The life of a medical student is legendarily hectic. Studying, lab work, networking, the first steps towards internship—there’s little time for a life outside one’s books. It’s hard to imagine even adding a part-time job to that whirlwind of chaos.

Now try to imagine running a school.

Emmanuel Okenye opened Veritas Academy in Nigeria quietly three years ago, the year he began as a medical student at Lincoln Memorial University’s DeBusk College of Osteopathic Medicine. He balances studying with 4am calls to Nigeria (thanks to the time difference) and constant fundraising efforts to keep his school open.

Veritas opened for 40 students in 2013, in Ikorodu, Nigeria, the town where Okenye grew up. Now it teaches 200, most of them supported by Child Scholars, a corresponding nonprofit that he started this April to give students a chance to attend who otherwise couldn’t afford to.

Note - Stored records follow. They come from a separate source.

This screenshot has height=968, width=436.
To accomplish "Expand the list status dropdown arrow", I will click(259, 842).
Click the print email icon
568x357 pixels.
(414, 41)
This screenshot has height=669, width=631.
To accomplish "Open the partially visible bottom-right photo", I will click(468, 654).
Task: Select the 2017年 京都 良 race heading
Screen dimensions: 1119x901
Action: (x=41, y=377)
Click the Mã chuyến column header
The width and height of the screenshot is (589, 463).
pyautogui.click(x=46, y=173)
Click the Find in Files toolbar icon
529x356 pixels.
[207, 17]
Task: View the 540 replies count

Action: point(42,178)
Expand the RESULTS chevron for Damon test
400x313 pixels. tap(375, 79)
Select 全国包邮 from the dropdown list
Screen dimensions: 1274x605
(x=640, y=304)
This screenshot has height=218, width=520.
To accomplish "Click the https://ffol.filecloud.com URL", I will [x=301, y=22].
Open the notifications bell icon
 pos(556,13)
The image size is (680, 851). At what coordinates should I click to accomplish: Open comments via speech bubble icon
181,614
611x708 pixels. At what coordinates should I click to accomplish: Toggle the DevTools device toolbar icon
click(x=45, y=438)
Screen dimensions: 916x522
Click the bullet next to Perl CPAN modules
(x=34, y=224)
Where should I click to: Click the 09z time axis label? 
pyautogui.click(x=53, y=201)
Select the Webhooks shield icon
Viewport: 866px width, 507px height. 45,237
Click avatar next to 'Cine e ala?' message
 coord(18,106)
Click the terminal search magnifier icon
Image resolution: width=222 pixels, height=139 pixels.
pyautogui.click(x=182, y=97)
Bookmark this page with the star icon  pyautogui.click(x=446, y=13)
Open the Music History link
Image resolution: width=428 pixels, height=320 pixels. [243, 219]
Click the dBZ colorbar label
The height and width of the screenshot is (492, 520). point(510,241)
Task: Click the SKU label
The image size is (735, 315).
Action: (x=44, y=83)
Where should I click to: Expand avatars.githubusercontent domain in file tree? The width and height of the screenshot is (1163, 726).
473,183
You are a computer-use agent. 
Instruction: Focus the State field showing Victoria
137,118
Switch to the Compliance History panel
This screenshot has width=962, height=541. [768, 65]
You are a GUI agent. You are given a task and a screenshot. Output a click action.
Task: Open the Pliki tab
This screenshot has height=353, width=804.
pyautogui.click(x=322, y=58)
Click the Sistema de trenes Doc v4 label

Okenye always wanted to become a doctor. As a child, his family often went hungry to save enough money that he and his sisters could go to school. His mother was the driving force behind that love of school, and now she leads the team of teachers at Veritas.

Sponsors and hard work brought Okenye to the US to go to college. He earned a degree from Lee University in Tennessee, and then worked for almost two years as a chemist, saving his money to open his school. He saw it as a way of giving back, repaying the opportunities he’d been given.

Despite the school’s constant need for fundraising, Okenye has been close-mouthed about his school among his teachers and classmates, until very recently. Now that he’s opened up about it, his support has expanded hugely, and he hopes soon to add a new building to the school that will open enrollment to an additional 300.

Okenye is planning a trip home soon, taking a team to Veritas Academy to teach the students about CPR and basic wellness. He believes wholeheartedly that health and education work together.